New England Patriots quarterback Tom Brady this morning responded to comments made by Minnesota Vikings head coach Brad Childress, who said yesterday that the Patriots team that beat the Vikings 31-7 in 2006 was one of “the all-time great signal stealers.”
"We've been called a lot worse than that,” Brady said during his weekly interview with Boston sports radio station WEEI. “That game was so long ago. ... I remember us executing pretty well that night. I've heard different guys in the past say that. That's come and gone. That's been not a part of football here for a long time, and we've still won a lot of games. In '07, they changed the rule and so forth. I don't buy a whole lot into that. The team that's going to win this weekend is the team that plays better. I can promise you that."
Brady was great in that game in Minnesota, going 29 of 43 for 372 yards and four touchdowns, as the Patriots overlooked the run in favor of a spread-them-out passing attack.
"It was like a surgical procedure," Childress said of the '06 contest. "That’s back when we used to signal [plays] and things like that. I remember having a conversation with [former Vikings defensive coordinator] Mike Tomlin about that. These were some of the all-time great signal stealers. In fact, that’s what was going on. They were holding, holding, holding. We were signaling from the sideline. They were good at it. It’s like stealing signals from a catcher."
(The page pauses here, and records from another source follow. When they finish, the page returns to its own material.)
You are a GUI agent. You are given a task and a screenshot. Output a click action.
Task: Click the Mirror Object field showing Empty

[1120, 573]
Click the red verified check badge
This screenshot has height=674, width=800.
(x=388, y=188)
When it comes to signal stealing, which is less prevalent now with the coach-to-defender communication device, Childress said that his teams would try to do the same thing.
"It’s something that we do as well. It’s good for one; it’s good for the other," he said. "We didn’t change it up. We didn’t use wristbands. We didn’t change the menu at halftime. They were good at that. Obviously you don’t need to give Tom [Brady] any added advantage."
Brady also was asked about Childress criticizing quarterback Brett Favre for his decision-making during the Vikings' loss to to the Green Bay Packers on Sunday night.
"I think every head coach has different styles to motivate their players.," Brady said. "Coach [Belichick], he doesn't ever do that to anybody. It doesn't matter if I threw seven interceptions, he would never do that. But there's no doubt that he's going to bring that up to me at some point, probably right away, to say in front of the team, as well. He's going to make the point that he needs to make in order to try to get his players to play better.
"Coach Belichick does that. Tony Dungy did that. Everyone does that in different ways. We're all big boys. We can handle the criticism. If we don't do something well, we know that we didn't do something well. Often times, players are their harshest critics. When I don't play well, I know it. Sometimes it does hurt your ego a bit when somebody tells you you've got to do it better. But that's the truth. If that's what you need as a player, then in the end you'll be pretty happy that someone actually came out and said it, because maybe that will motivate you a little bit more to get it improved."